Della cittadina, che si trova a 754 m s/m, sembra accertata,
tuttavia, la presenza di insediamenti umani nel territorio dell'attuale
Randazzo a partire dal VI secolo a.C., come testimoniano i numerosi
reperti archeologici risalenti a quell'epoca rinvenuti nelle contrade
S. Anastasia e Mischi. Gli esiti di ulteriori campagne di scavo
attesterebbero la persistenza di agglomerati abitati nelle epoche
successive fino all'epoca della dominazione araba dell'isola, durante
la quale Randazzo pare abbia assunto un rilevante ruolo strategico,
mantenuto, in seguito, durante il periodo normanno, al quale risale
l'edificazione del presidio munito e della cinta muraria. E fu proprio
alla sua particolare posizione strategica nell'itinerario che,
dall'interno dell'isola, portava da Palermo a Nicosia per poi diramarsi
nelle due direzioni di Catania o Messina che Randazzo dovette la sua
configurazione di città possesso del demanio regio e sottratta, per
questo, alle infeudazioni. Infatti Randazzo diviene città demaniale
della Vallo di Demone e gli viene dato l’appellativo di “Plaena” da Federico II nel Parlamento di Messina dell’anno 1233,
e il santo patrono della città è San Giuseppe. Ma l'attuale città è di
origine bizantina e infatti a pochi chilometri da Randazzo si possono
visitare i ruderi dì antiche chiese bizantine chiamate Cube.
Sino al sec. XVI vi si parlavano tre lingue: il greco nel quartiere
San Nicola, il latino nel quartiere Santa Maria e il lombardo nel
quartiere San Martino, essendosi la città formata dall'unione di tre
differenti gruppi etnici; ad opera dei lombardi divenne una roccaforte
dei re Normanni in lotta contro gli arabi. Randazzo ha conservato quasi
interamente il suo aspetto medievale essendo stata sempre risparmiata
dal vulcano pur essendo il comune più vicino al cratere centrale dell'Etna (15 km circa).
Generali Parlamenti di Sicilia tenutesi a Randazzo.
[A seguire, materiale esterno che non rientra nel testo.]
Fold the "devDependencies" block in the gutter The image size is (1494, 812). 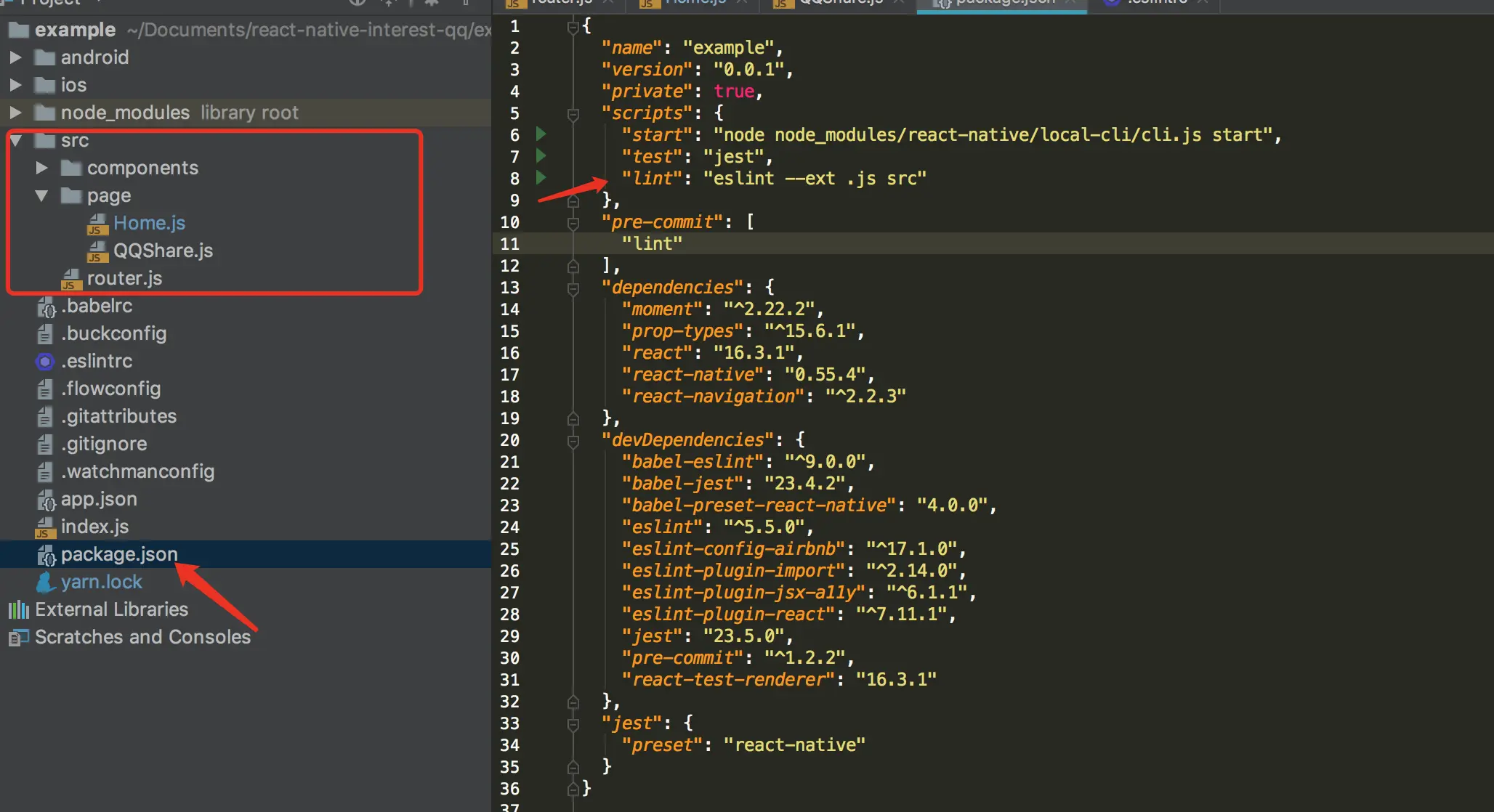(x=573, y=441)
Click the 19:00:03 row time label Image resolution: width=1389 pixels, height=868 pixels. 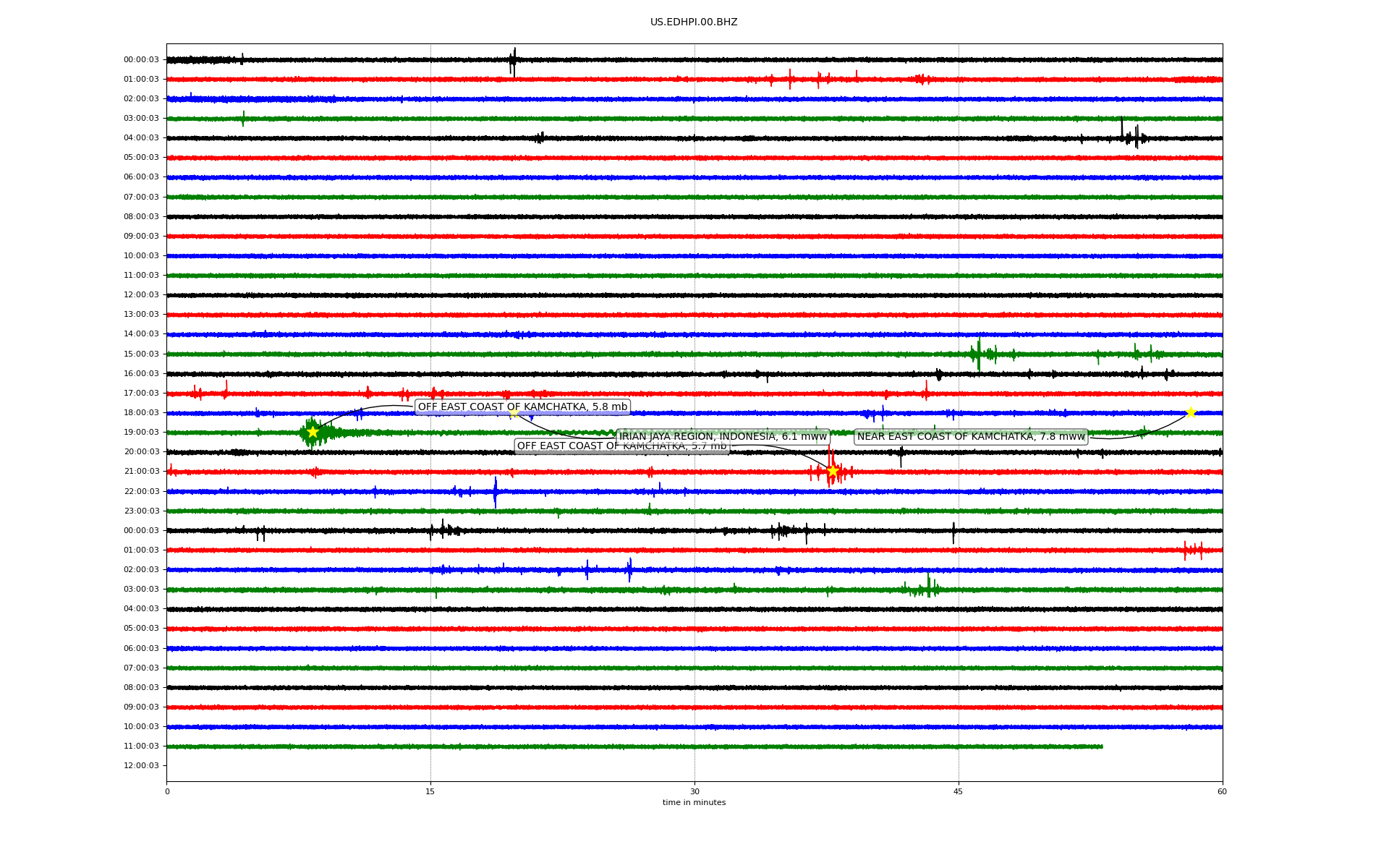141,432
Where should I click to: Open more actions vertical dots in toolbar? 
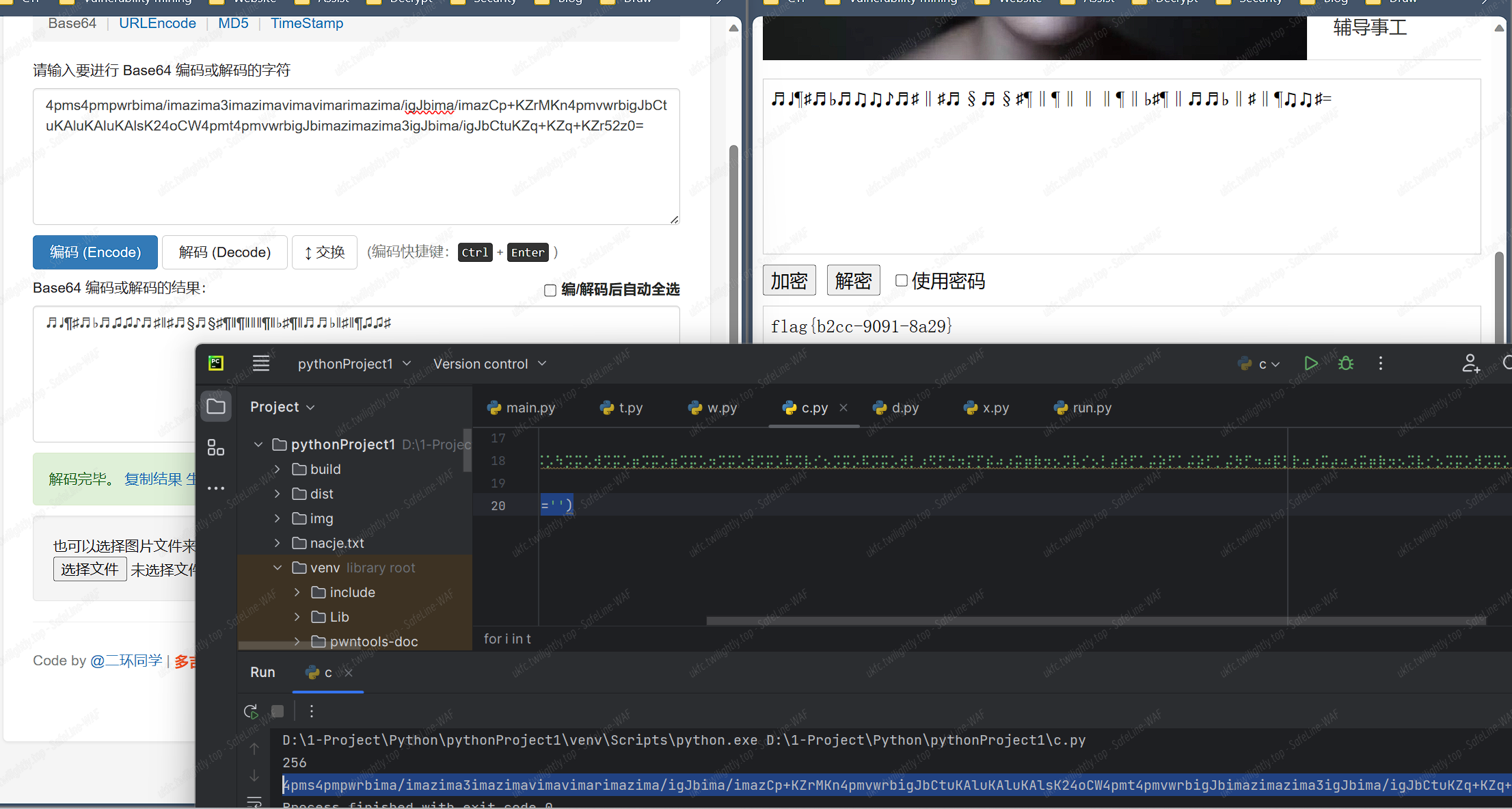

Il primo sarebbe stato convocato nel Monastero di San Domenico da Federico III di Sicilia detto il Semplice, per sancire la definitiva sottomissione del partito Chiaramontano che faceva capo alla Famiglia Chiaramonte.Il secondo venne indetto da Artale II Alagona, tutore della Regina Maria di Sicilia, per proclamare questa erede al trono di Sicilia, e si tenne nella (Chiesa di San Nicola), dopo il 1377.Il terzo venne convocato dalla Regina Bianca di Navarra il 3 luglio 1411.Il quarto si tenne, sempre nella (Chiesa di San Nicola), nel 1411 sotto Ferdinando I d'Aragona.Il quinto si tenne, sempre nella (Chiesa di San Nicola), nel 1414 sotto Ferdinando I d'Aragona.
Seconda guerra mondiale [modifica]
Per la particolare collocazione della città come snodo nelle
comunicazioni della parte interna della Sicilia la fece scegliere, come
sede nel 1943 del comando militare tedesco durante la seconda guerra
mondiale. La città venne quindi bombardata duramente dagli
Anglo-Americani e soprattutto le incursioni aeree continuarono a
martoriarla dopo l'abbandono dei militari tedeschi. Gli alleati infatti
avevano avuto delle informazioni errate e sospettavano che a Randazzo
vi fossero nascoste ingenti truppe tedesche.